BEGIN
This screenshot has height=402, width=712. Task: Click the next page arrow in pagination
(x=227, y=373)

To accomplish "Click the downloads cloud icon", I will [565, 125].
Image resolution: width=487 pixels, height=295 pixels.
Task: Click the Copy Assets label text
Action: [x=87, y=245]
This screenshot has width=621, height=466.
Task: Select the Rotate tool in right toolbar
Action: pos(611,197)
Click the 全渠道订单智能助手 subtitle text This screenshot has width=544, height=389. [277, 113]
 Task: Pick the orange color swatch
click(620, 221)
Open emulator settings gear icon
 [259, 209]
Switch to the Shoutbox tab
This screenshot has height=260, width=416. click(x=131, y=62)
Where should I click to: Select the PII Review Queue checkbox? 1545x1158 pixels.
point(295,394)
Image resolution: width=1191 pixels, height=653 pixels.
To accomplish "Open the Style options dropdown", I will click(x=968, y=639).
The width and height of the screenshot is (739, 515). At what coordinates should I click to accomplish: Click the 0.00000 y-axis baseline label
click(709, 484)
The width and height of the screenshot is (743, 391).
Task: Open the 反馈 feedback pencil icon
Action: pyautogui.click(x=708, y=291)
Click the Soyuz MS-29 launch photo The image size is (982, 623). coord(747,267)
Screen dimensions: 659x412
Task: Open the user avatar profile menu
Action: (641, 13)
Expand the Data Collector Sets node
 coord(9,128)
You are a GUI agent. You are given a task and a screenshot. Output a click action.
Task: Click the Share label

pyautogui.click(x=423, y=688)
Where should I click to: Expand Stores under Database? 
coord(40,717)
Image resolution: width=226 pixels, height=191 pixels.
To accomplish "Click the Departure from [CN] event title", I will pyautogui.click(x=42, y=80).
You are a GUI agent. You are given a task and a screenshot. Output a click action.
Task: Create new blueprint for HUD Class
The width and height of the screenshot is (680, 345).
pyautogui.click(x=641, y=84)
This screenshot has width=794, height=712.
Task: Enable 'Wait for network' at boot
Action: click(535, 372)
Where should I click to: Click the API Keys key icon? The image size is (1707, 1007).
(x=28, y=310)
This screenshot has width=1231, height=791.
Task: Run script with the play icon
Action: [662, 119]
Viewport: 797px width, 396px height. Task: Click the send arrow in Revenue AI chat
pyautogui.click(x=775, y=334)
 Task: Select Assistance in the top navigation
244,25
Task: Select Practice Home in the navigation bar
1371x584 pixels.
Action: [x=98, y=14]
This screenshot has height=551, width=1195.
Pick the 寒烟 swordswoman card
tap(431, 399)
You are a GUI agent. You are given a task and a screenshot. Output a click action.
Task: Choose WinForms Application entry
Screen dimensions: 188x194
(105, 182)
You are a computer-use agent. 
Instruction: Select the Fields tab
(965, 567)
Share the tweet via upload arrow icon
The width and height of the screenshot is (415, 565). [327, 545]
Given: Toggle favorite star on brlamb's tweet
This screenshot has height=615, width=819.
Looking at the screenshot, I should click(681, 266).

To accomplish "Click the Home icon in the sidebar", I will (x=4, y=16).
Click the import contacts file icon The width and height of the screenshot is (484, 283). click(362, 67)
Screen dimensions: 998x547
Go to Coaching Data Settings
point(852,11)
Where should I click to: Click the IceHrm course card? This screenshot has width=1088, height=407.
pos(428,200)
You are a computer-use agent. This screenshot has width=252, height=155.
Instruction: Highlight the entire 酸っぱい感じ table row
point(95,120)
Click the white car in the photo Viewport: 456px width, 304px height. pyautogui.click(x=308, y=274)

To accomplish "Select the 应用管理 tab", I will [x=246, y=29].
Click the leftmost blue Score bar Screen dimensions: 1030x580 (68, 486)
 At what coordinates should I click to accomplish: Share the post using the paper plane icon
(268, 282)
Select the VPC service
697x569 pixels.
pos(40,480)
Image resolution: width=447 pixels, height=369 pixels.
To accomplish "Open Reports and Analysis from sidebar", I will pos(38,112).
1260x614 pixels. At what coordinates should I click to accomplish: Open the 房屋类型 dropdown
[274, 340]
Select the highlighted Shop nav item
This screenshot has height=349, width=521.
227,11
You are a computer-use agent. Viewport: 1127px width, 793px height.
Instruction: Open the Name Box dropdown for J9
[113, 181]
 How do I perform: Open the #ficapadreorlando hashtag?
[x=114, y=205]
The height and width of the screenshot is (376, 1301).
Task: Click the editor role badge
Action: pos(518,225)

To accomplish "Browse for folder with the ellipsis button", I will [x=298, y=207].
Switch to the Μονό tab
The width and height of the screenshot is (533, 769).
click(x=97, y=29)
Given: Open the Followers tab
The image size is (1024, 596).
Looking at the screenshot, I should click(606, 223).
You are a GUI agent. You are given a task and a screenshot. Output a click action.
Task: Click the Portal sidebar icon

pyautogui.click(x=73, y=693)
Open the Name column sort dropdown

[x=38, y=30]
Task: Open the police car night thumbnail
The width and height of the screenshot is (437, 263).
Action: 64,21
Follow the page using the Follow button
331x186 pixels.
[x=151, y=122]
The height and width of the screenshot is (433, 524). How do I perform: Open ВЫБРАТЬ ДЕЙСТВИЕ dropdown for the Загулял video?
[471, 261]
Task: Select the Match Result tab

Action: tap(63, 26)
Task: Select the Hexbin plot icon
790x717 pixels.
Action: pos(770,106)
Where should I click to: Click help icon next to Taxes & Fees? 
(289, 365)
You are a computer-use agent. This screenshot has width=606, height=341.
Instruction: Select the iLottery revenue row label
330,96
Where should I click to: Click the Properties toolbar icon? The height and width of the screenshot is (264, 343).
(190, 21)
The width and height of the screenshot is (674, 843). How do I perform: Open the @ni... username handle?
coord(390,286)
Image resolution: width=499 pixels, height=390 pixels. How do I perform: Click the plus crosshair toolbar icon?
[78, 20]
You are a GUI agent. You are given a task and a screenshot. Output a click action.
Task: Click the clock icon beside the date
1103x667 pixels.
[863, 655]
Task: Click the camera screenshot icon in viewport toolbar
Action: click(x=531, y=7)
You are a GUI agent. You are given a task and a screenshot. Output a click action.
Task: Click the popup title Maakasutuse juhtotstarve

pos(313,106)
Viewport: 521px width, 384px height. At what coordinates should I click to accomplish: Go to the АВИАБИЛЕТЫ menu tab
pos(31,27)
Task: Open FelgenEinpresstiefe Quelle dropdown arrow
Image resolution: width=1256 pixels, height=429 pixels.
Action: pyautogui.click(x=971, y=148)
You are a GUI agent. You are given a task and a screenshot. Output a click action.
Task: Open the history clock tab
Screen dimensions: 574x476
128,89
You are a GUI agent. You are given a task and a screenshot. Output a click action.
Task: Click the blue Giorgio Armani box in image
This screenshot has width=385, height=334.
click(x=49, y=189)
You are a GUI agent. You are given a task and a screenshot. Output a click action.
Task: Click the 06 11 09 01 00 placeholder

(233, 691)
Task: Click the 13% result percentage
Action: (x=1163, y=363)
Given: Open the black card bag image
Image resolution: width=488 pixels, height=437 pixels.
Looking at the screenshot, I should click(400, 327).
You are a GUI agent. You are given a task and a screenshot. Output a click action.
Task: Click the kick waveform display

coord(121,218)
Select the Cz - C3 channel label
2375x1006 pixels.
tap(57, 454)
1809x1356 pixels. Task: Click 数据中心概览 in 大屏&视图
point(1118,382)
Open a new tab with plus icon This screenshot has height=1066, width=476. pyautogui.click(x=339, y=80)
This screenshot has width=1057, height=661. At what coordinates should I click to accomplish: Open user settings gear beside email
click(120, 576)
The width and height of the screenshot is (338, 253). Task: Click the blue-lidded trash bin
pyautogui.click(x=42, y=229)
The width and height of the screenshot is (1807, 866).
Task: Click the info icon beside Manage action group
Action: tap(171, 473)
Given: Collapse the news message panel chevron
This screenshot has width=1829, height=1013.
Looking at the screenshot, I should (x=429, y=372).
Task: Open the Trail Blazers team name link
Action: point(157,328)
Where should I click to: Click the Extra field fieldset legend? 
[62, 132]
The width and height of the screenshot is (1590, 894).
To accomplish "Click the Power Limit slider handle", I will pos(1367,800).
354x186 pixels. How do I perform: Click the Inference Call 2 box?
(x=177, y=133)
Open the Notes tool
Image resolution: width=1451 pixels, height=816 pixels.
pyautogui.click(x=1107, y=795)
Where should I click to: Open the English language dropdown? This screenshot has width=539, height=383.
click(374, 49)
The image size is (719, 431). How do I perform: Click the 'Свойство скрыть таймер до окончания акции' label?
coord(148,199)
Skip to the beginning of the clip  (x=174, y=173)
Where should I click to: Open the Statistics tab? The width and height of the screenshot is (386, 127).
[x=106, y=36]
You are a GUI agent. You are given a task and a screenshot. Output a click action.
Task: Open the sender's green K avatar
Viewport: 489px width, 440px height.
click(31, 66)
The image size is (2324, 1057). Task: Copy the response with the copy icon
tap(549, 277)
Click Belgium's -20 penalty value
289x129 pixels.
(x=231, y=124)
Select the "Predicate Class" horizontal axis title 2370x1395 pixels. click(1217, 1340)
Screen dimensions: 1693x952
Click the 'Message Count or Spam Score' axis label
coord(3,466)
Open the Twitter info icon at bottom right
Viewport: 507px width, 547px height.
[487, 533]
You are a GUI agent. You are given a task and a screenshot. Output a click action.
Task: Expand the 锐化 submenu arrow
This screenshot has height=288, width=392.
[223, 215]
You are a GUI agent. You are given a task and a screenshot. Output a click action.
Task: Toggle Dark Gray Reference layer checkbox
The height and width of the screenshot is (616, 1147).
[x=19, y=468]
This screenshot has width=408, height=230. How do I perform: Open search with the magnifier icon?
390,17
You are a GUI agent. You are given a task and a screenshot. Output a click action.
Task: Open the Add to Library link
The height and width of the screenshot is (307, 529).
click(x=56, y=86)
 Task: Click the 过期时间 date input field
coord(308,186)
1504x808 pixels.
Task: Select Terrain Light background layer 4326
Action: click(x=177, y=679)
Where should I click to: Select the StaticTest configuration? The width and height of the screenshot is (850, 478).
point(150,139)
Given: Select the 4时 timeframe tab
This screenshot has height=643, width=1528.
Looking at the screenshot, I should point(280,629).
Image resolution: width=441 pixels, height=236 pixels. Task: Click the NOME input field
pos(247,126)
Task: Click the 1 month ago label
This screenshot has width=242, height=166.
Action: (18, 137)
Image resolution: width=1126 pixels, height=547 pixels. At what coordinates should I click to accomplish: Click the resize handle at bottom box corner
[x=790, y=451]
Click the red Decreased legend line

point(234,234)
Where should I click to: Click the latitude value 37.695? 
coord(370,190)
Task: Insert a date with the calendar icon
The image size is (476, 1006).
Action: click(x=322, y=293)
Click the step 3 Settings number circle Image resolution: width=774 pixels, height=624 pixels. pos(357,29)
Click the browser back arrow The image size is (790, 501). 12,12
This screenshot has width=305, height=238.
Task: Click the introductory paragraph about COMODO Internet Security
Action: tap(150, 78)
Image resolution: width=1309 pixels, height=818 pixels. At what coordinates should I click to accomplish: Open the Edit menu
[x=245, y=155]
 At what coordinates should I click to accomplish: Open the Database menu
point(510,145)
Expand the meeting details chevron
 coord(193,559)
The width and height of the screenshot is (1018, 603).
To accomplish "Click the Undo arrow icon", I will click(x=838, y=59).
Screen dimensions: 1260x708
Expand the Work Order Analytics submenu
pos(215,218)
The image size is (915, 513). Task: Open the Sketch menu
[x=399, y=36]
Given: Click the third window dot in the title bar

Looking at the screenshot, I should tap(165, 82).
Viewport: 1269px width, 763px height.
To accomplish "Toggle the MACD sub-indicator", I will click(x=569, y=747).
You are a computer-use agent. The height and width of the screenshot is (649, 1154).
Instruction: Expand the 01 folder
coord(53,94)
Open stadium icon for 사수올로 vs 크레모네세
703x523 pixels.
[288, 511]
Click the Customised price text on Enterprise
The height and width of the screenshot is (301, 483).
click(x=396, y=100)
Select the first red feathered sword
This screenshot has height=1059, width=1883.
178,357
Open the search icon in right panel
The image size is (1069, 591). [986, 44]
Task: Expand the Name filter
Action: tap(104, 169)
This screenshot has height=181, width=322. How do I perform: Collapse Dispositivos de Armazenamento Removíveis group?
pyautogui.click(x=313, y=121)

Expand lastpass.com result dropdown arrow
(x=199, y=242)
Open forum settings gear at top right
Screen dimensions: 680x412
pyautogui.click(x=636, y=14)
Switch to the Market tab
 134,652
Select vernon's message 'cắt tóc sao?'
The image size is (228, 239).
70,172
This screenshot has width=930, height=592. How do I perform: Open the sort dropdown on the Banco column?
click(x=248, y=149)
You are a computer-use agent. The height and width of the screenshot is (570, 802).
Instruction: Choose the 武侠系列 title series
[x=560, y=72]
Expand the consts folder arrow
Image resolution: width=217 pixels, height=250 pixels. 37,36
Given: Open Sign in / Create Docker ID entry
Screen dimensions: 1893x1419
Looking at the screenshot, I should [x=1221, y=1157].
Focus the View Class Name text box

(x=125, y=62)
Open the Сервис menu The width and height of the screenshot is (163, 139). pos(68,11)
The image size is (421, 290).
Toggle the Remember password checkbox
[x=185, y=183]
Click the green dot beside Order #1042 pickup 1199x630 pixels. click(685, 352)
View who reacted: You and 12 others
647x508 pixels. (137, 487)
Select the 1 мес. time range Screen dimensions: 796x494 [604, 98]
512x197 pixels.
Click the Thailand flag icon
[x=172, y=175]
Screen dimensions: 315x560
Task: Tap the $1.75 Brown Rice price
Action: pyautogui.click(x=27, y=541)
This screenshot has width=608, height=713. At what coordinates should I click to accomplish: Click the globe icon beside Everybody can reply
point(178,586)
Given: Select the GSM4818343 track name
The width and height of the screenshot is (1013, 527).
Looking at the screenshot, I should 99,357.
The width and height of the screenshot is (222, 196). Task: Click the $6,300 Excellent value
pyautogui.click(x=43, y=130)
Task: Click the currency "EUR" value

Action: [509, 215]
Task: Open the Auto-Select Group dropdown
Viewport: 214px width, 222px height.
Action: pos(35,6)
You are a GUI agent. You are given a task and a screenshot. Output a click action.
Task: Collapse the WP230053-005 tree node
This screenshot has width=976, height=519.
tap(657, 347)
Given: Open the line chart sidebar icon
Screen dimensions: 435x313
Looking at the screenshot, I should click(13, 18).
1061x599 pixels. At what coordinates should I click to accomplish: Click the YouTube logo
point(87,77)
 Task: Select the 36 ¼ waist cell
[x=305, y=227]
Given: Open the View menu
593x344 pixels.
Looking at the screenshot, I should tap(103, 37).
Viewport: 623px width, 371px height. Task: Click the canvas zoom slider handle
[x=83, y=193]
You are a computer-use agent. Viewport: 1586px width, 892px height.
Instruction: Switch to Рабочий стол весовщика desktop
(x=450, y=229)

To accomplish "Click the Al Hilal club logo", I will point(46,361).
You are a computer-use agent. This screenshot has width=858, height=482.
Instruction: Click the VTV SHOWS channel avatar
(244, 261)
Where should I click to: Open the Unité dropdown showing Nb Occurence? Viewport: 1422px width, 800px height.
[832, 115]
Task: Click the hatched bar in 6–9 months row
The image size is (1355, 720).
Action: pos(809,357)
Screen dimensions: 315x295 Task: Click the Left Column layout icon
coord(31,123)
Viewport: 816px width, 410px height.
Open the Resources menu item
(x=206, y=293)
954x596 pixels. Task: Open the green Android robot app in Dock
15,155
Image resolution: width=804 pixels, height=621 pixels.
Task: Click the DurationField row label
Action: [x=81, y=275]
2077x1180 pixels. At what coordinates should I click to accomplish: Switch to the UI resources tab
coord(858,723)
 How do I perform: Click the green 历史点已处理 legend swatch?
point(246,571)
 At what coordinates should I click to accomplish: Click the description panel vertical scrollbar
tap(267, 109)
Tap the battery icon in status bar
END
▶ [What to produce]
Copy out the data from the line containing "Viewport: 623px width, 371px" through the line containing "I will point(46,361).", reproducing each line without change.

▶ [Full output]
Viewport: 623px width, 371px height. Task: Click the canvas zoom slider handle
[x=83, y=193]
You are a computer-use agent. Viewport: 1586px width, 892px height.
Instruction: Switch to Рабочий стол весовщика desktop
(x=450, y=229)

To accomplish "Click the Al Hilal club logo", I will point(46,361).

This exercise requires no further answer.